## Aufgabenstellung
Führen Sie den Forumsthread zur Frage, ab welchem Alter Kinder allein angeln dürfen, im Anschluss an seinen letzten Eintrag weiter.

## Textausschnitt
********************

# ab welchen alter darf man ALLEINE angeln



## siechstaler (4. Mai 2009)

hi, ich als papa eines jungen 10 jahre hätte da mal eine frage |kopfkrat|kopfkrat
ab wann darf mein sohn 10 jahre alleine am tage angeln gehen denn erwürde auch mal gern allein losziehen 
bedanke mich schon vorab mal
freue mich über jeden tip
übrings wir wohnen in sachsen- anhalt ,salzlandkreis
und haben beide er jugendfischerreischein+  ich fischerreischein sowie sind mitglieder im angelverein bei uns zu haus 
#6#6


----------



## Trunkenbold (4. Mai 2009)

*AW: ab welchen alter darf man ALLEINE angeln*

Ahoi,
soweit ich weiss mit Jugendfischereischein gar nicht. Da muss immer ein volljähriger mit Fischereischein anwesend sein,zumindest hier bei uns in Baden-Württemberg.


----------



## siechstaler (4. Mai 2009)

********************

## Bereitgestellte Angaben
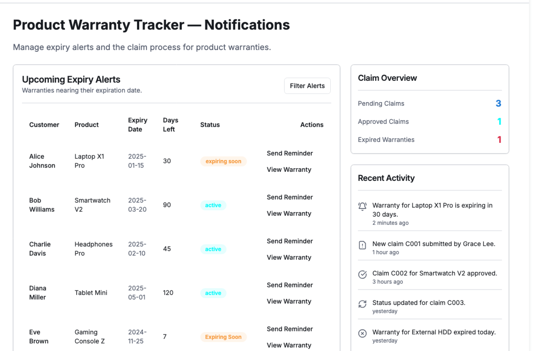
Task: Click the checkmark icon next to Claim C002 approved
Action: [x=362, y=275]
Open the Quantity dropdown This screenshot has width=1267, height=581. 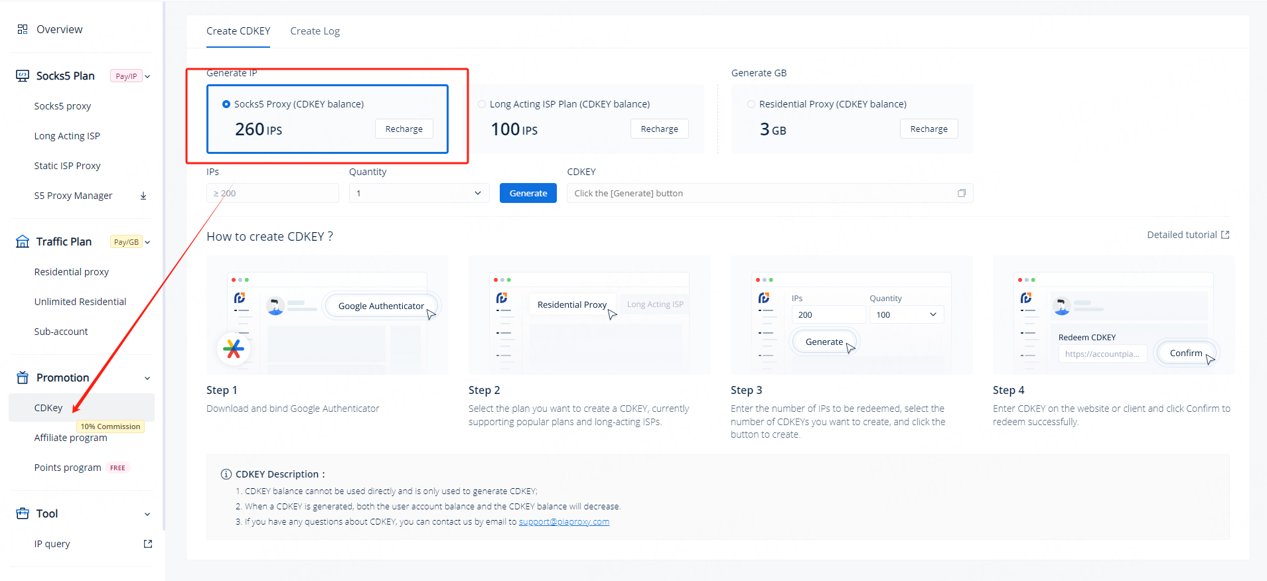click(419, 193)
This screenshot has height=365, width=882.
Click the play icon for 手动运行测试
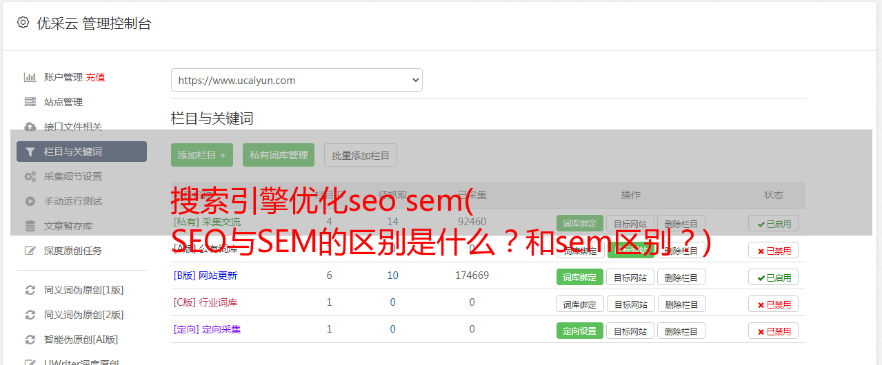tap(30, 201)
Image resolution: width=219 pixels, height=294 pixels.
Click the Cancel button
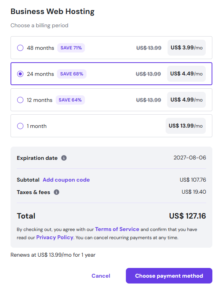click(x=101, y=276)
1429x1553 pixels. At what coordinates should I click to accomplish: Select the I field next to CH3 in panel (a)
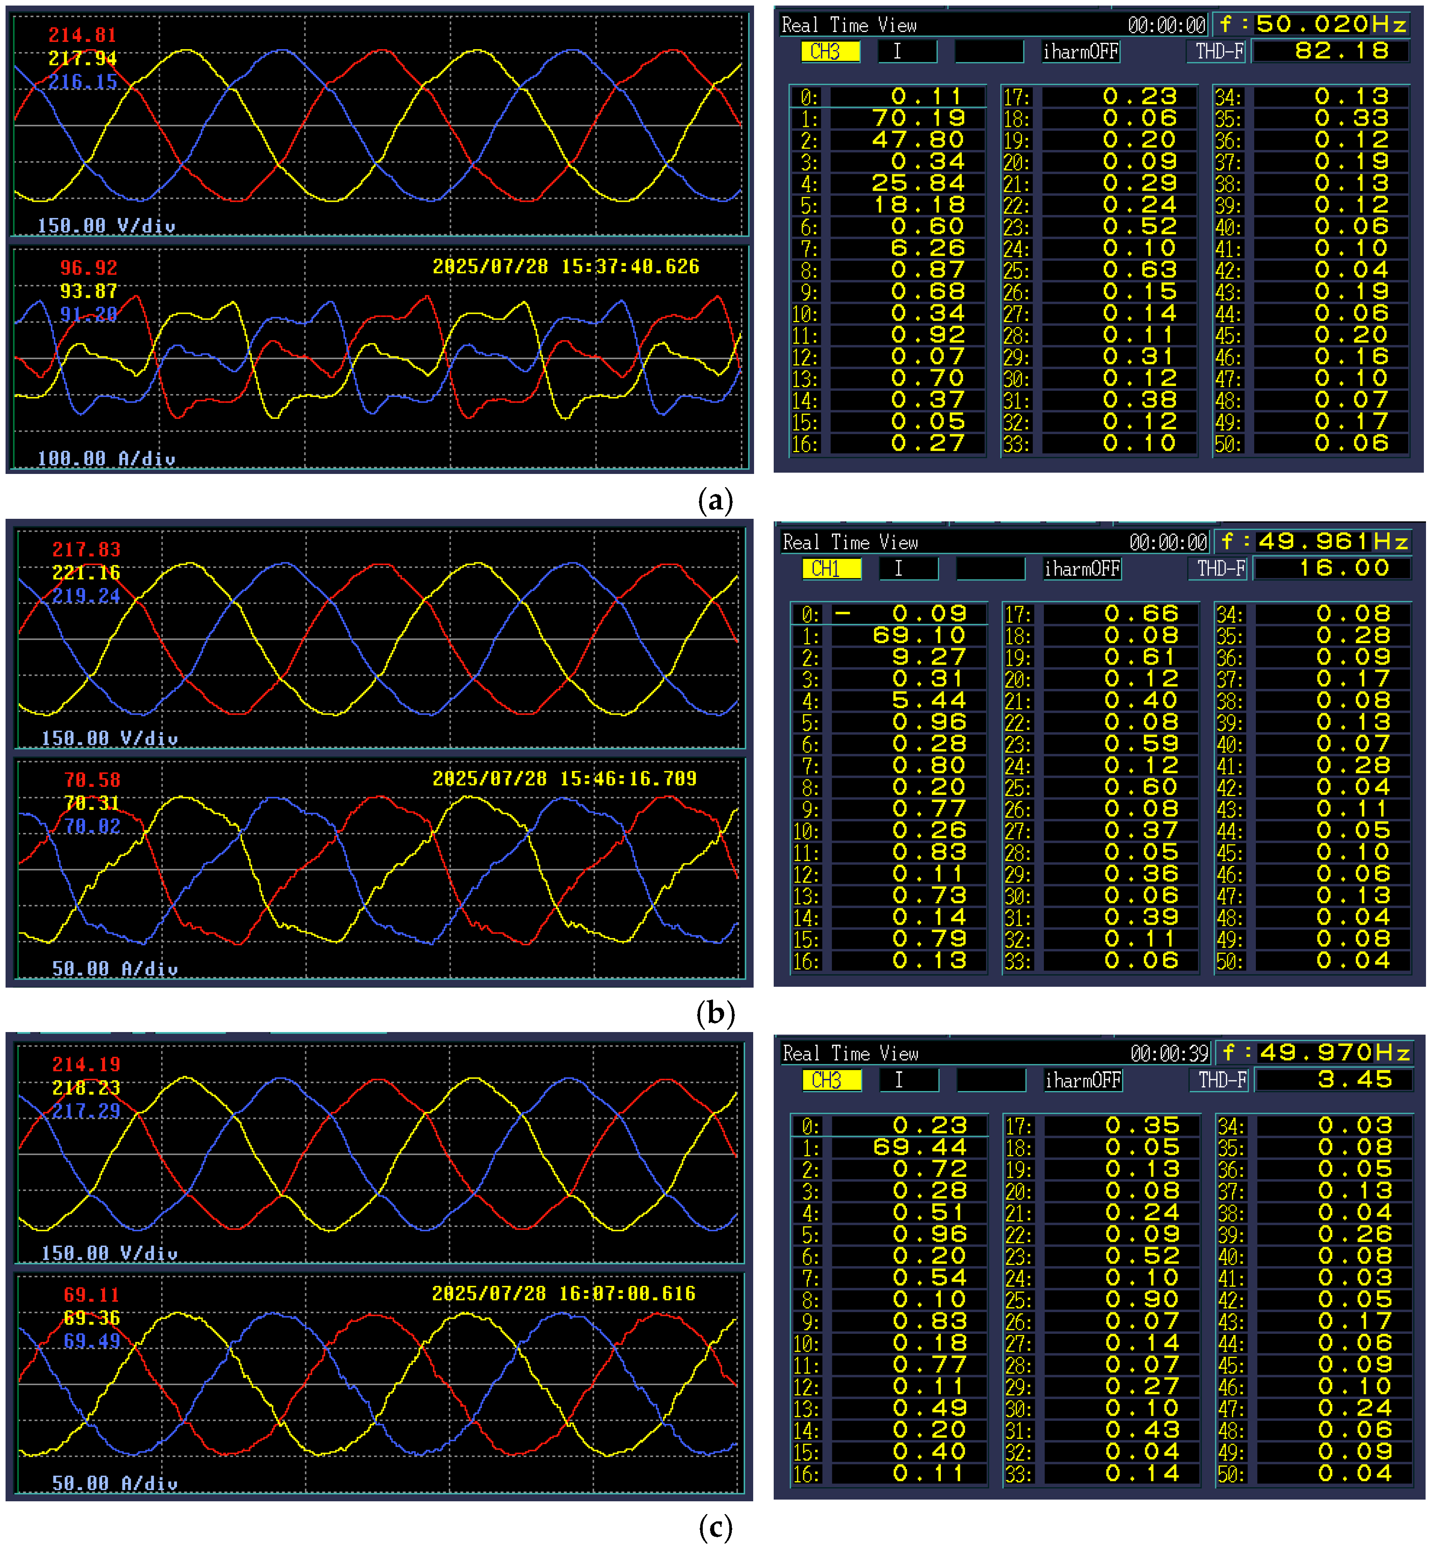(907, 52)
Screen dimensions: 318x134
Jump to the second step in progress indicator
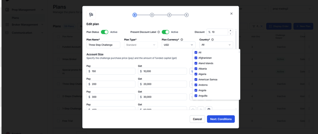coord(152,15)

********************

## Antwort zur Aufgabe
*AW: ab welchen alter darf man ALLEINE angeln*

danke, da hab ich mal schon ein anhaltspunkt denn ich suche schon ne ganze weile im netz weil junior mich ständigt löchert er will unbedingt mal allein


----------



## Allrounder_85 (4. Mai 2009)

*AW: ab welchen alter darf man ALLEINE angeln*

Zitat Fischereigesetz:
Von 8 bis 18 Jahren können Jugendliche den Jugendfischereischein erwerben. Dazu muss die Jugendfischerprüfung abgelegt werden (abgespeckte Version der regulären Fischerprüfung mit kindgerechten Fragen zur Angelfischerei). Der Jugendfischereischein berechtigt ohne weitere Auflagen zum Friedfischfang. Ab 14 Jahren kann dann nach bestandener Fischerprüfung der reguläre Fischereischein erworben werden.

Gültigkeitsdauer :Regulärer Fischereischein 1-5 Jahre.
    "         "       :Jugendfischreischein 1 Jahr


Sieht für mich dann wohl so aus als wenn das Friedfischangeln mit einem Jugendfischereischein ohne Aufsicht betrieben werden kann,wobei ich es aber schon nen bissl seltsam finde,da der Jugendfischereischein ja schon mit 8 JAhren erworben werden kann,und dann ohne Aufsicht  |kopfkrat

Naja ich hoffe ich konnte trotzdem helfen  #h


----------



## Allrounder_85 (4. Mai 2009)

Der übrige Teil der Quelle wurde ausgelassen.